Early 17th century Netherlandish oak relief of the Three Divine Virtues

Image of Early 17th century Netherlandish oak relief of the Three Divine Virtues

An impressive early 17th century wood relief carving of the Three Divine Virtues

After Jan Pietersz Saenredam and Hendrik Goltzius
First quarter of the 17th century; Northern Netherlands
Approximate size: 35.5 x 50 cm (without frame); 53 x 67 cm (with frame)

The present carving, of Flemish origin and from the first quarter of the 17th century, was executed during the Golden Age of Dutch art. The relief depicts the figures of Pietas, Caritas and Fides: the divine virtues of Hope, Charity and Faith. Each of the Virtues is articulated with exceptional care and the skill of a talented hand. The composition is bursting with energy, emphasized by the active putti surrounding its central protagonist and the emergence of the figures in the foreground, silhouetted against a cityscape with the upper horizon framed by clouds and rays-of-glory.

The relief’s design is indebted to late 16th century Mannerist influences shown in the expressive postures of the figures and the billowing hair of Charity. Other Flemish artists approached this theme like the painters, Maarten de Vos, Maarten van Heemskerck, et al.

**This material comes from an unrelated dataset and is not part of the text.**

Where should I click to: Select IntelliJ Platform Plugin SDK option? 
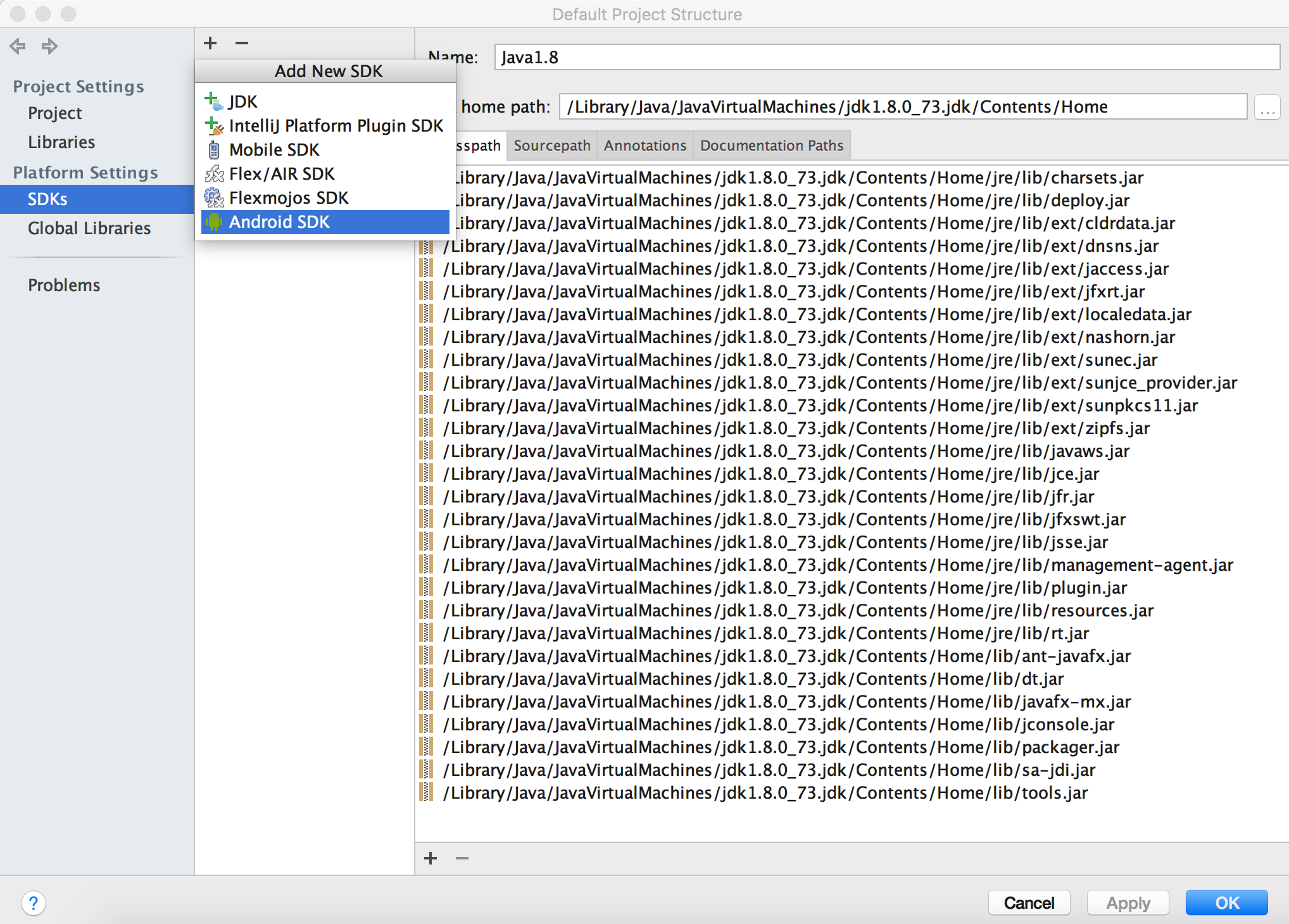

However, our particular carving is an amalgam of three individual compositions engraved by Jan Pietersz Saenredam in 1601, and based on the designs of his mentor and long-time collaborator, Hendrik Goltizius (presumably following inspired Latin prose conceived by the Haarlem Humanist, Cornelis Schonaeus).

The relief is set in an elaborate checkered, wood-inlaid frame but its scale and shape suggest it probably once formed part of an elaborate Beeldenkast or impressive Dutch oak cupboard, which were fashionable during the first half of the 17th century and were among the most expensive and distinctive furniture pieces of their era. Beeldenkast’s were frequently used as dowry to accommodate the fine linens of newly married couples, displayed in the common area of the home where guests could observe the wealth and fine taste of its owners while simultaneously conveying their respective virtues. A dated Beeldenkast at the Metropolitan Museum of Art likewise includes panels depicting the Three Divine Virtues (Inv. 64.81) among other scenes in-relief. The author of our panel is certainly a master in their trade, yet-to-be identified, and perhaps from Haarlem or its outlying municipalities.

Condition commensurate with age. There is a loss to the nose of Caritas which has potential to be restored.